China is increasingly leveraging the expertise of “white hat” hackers to bolster its offensive cyber capabilities.

According to a report by Nikkei, along with data gathered by cybersecurity firm Trend Micro, there has been a significant uptick in cyberattacks linked to China since 2021, when the Chinese government mandated that any discovered software vulnerabilities must be reported to the Ministry of Industry and Information Technology (MIIT) within 48 hours. The new regulation has led to suspicions that these vulnerabilities are being exploited by state-sponsored hacker groups before patches are developed, raising alarm in Europe and the US.

White hat hackers, who traditionally engage in “bug hunting”—the process of identifying security flaws and reporting them to developers for a reward—now face mandatory reporting requirements under Chinese law. The regulation has sparked concerns that the Chinese government could potentially weaponize these vulnerabilities, using them in cyberattacks against other nations.

In 2021, the first year of the mandatory reporting, there were 16 recorded attacks exploiting such vulnerabilities. By 2022, that number had surged to 267, and in 2023 it nearly doubled again to 502. The trend appears to be continuing, with 242 attacks already recorded in the first half of 2024.

“In the past, phishing was the predominant method of cyberattack, where victims were tricked into downloading malware via email. Now, however, attacks exploiting vulnerabilities have become the mainstream,” explained Katsuyuki Okamoto, a cybersecurity expert at Trend Micro. He added that while other nations, like Russia, have shown similar shifts, China has made the most pronounced changes in its cyber strategy.

The skills of Chinese white hat hackers have long been recognized on the global stage. Chinese participants have consistently dominated Pwn2Own, the world's largest hacking competition, capturing a growing share of the prize pool—up from 13% in 2014 to 79% in 2017. However, in 2018, China barred its hackers from participating in overseas competitions, focusing instead on domestic events like the Tianfu Cup, which has become the country's premier cybersecurity contest.

Cybersecurity experts suggest that vulnerabilities uncovered during such competitions are being utilized by the Chinese government.
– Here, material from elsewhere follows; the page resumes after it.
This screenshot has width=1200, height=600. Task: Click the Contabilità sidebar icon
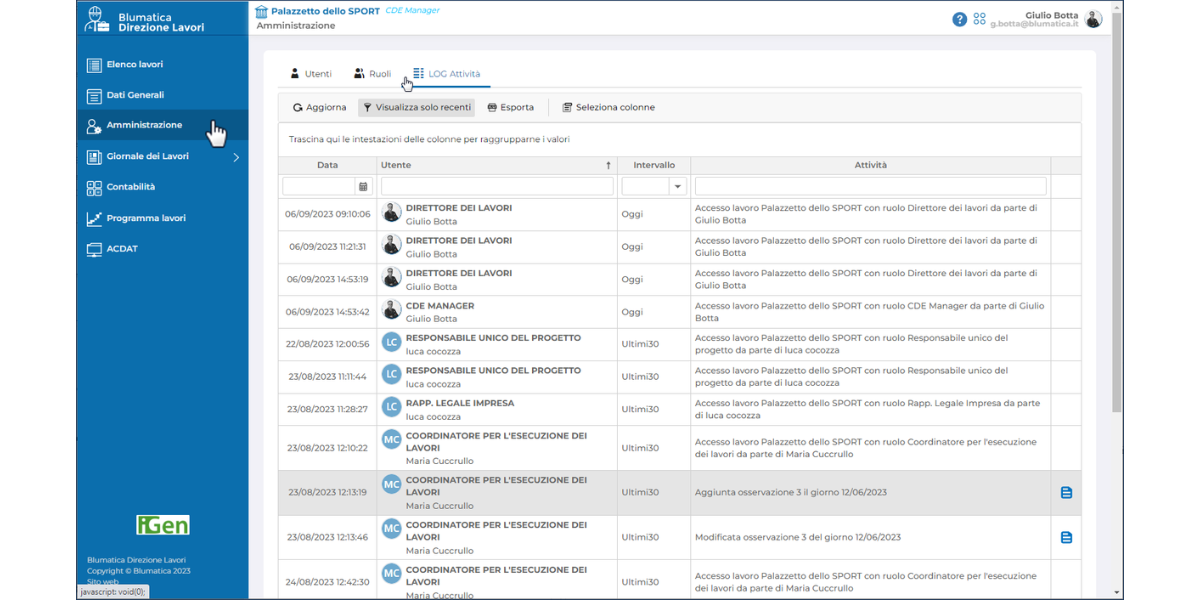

Leaked documents, reportedly from Chinese cybersecurity firm i-Soon, have revealed discussions indicating that the company has provided tools developed from these vulnerabilities to Chinese state security. One such tool was allegedly used to extract data from iPhones remotely.

Taiwan-based cybersecurity firm TeamT5, which analyzed the leaked files, reports that i-Soon employs many hackers who identify as white hats but are engaged in work commissioned by state security. The company is also accused of selling data stolen from 18 countries, including Taiwan and India.